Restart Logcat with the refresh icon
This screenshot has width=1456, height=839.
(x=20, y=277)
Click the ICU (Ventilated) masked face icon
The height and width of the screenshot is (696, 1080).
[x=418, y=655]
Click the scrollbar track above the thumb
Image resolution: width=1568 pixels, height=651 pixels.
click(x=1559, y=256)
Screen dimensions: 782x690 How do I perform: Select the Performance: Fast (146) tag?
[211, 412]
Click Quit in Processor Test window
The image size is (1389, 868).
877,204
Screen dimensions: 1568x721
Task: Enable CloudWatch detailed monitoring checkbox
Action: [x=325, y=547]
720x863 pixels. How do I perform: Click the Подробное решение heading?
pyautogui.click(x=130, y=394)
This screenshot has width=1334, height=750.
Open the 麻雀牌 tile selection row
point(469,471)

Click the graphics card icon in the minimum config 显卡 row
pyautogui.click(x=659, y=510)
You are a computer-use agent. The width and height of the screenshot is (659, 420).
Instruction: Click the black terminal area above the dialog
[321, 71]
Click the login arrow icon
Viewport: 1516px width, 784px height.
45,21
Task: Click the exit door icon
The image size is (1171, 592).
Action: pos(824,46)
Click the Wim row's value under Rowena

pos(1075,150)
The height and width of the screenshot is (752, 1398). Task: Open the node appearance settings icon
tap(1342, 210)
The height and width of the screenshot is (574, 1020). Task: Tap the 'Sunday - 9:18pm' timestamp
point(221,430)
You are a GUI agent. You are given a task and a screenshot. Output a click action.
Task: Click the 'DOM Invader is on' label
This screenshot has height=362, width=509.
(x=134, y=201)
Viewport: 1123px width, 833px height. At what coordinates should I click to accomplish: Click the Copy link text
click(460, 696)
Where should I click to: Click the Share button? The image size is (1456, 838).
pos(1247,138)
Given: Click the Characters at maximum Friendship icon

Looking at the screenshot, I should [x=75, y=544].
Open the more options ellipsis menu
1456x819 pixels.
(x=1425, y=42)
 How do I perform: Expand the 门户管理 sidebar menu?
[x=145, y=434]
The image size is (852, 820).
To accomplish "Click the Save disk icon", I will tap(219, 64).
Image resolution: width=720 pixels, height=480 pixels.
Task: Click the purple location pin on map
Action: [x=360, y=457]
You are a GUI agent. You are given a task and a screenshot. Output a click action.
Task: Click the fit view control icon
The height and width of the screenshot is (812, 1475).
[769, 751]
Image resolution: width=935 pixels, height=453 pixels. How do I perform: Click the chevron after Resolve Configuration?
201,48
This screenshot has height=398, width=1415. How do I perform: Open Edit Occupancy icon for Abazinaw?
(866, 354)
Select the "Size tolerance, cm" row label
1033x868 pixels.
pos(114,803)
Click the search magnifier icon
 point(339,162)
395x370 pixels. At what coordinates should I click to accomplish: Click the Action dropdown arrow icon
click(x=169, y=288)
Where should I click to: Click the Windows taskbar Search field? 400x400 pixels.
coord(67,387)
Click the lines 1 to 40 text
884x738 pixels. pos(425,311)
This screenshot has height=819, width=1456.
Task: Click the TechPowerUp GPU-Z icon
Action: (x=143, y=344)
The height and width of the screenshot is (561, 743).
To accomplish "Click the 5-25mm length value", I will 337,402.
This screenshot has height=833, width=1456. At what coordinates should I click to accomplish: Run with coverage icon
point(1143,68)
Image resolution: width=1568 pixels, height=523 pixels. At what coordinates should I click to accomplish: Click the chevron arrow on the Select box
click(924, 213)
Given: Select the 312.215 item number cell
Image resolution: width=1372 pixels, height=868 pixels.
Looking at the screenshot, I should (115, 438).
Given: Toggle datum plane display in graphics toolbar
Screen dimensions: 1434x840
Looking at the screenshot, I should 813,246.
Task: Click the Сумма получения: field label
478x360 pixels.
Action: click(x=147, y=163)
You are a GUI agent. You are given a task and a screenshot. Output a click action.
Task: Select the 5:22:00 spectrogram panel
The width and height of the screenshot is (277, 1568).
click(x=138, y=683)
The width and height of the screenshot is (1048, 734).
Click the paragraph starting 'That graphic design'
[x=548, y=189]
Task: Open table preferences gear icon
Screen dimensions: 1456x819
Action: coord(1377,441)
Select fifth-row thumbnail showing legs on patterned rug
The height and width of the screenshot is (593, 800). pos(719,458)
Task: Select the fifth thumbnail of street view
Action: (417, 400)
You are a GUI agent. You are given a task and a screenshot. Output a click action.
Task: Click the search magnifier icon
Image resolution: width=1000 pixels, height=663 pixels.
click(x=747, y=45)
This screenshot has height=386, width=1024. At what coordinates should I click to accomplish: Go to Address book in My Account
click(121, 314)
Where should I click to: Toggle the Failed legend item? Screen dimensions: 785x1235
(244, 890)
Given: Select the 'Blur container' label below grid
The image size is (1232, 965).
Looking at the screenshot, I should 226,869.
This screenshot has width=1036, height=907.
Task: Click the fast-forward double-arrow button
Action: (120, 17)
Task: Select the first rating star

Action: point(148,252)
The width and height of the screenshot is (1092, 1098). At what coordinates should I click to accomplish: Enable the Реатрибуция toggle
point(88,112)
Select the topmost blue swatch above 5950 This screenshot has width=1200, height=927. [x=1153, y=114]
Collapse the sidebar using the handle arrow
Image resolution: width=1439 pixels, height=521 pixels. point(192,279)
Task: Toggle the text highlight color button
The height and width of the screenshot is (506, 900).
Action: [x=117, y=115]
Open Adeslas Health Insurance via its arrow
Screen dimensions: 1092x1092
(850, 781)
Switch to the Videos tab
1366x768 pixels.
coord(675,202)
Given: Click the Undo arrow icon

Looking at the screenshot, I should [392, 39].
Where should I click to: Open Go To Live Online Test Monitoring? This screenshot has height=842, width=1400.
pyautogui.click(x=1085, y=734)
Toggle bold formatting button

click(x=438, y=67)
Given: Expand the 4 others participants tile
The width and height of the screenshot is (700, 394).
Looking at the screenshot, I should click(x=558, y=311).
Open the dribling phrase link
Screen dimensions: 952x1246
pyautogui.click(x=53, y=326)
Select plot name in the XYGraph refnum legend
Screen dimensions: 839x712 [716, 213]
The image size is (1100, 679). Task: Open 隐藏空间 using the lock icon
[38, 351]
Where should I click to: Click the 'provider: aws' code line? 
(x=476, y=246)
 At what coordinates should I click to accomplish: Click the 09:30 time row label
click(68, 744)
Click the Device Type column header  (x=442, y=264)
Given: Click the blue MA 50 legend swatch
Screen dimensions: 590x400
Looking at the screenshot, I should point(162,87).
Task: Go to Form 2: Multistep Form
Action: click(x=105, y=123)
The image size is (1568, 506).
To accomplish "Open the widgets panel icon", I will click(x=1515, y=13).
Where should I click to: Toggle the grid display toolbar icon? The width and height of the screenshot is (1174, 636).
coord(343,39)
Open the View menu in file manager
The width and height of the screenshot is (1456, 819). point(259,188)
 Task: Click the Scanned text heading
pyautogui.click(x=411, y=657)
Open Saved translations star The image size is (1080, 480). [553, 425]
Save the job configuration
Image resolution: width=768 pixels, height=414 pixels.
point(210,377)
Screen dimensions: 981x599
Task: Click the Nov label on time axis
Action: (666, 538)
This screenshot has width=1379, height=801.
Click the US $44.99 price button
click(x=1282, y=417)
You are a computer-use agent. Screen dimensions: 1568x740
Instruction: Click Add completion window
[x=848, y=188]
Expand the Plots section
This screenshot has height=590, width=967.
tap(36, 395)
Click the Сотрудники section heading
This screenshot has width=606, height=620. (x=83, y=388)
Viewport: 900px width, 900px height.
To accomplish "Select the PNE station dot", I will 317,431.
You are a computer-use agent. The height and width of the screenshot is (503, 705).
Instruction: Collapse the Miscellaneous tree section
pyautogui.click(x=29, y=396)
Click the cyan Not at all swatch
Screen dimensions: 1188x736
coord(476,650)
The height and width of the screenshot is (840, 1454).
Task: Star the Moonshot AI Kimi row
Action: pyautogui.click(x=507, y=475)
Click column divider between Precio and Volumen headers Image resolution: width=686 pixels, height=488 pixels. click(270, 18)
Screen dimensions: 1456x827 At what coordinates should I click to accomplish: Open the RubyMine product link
____
### TASK TO CARRY OUT
Lay out the data as a numbered list, from the first line through the line containing "point(221,430)", both included. Leave out any blank lines.

### FULL RESPONSE
1. Restart Logcat with the refresh icon
2. This screenshot has width=1456, height=839.
3. (x=20, y=277)
4. Click the ICU (Ventilated) masked face icon
5. The height and width of the screenshot is (696, 1080).
6. [x=418, y=655]
7. Click the scrollbar track above the thumb
8. Image resolution: width=1568 pixels, height=651 pixels.
9. click(x=1559, y=256)
10. Screen dimensions: 782x690 How do I perform: Select the Performance: Fast (146) tag?
11. [211, 412]
12. Click Quit in Processor Test window
13. The image size is (1389, 868).
14. 877,204
15. Screen dimensions: 1568x721
16. Task: Enable CloudWatch detailed monitoring checkbox
17. Action: [x=325, y=547]
18. 720x863 pixels. How do I perform: Click the Подробное решение heading?
19. pyautogui.click(x=130, y=394)
20. This screenshot has width=1334, height=750.
21. Open the 麻雀牌 tile selection row
22. point(469,471)
23. Click the graphics card icon in the minimum config 显卡 row
24. pyautogui.click(x=659, y=510)
25. You are a computer-use agent. The width and height of the screenshot is (659, 420).
26. Instruction: Click the black terminal area above the dialog
27. [321, 71]
28. Click the login arrow icon
29. Viewport: 1516px width, 784px height.
30. 45,21
31. Task: Click the exit door icon
32. The image size is (1171, 592).
33. Action: pos(824,46)
34. Click the Wim row's value under Rowena
35. pos(1075,150)
36. The height and width of the screenshot is (752, 1398). Task: Open the node appearance settings icon
37. tap(1342, 210)
38. The height and width of the screenshot is (574, 1020). Task: Tap the 'Sunday - 9:18pm' timestamp
39. point(221,430)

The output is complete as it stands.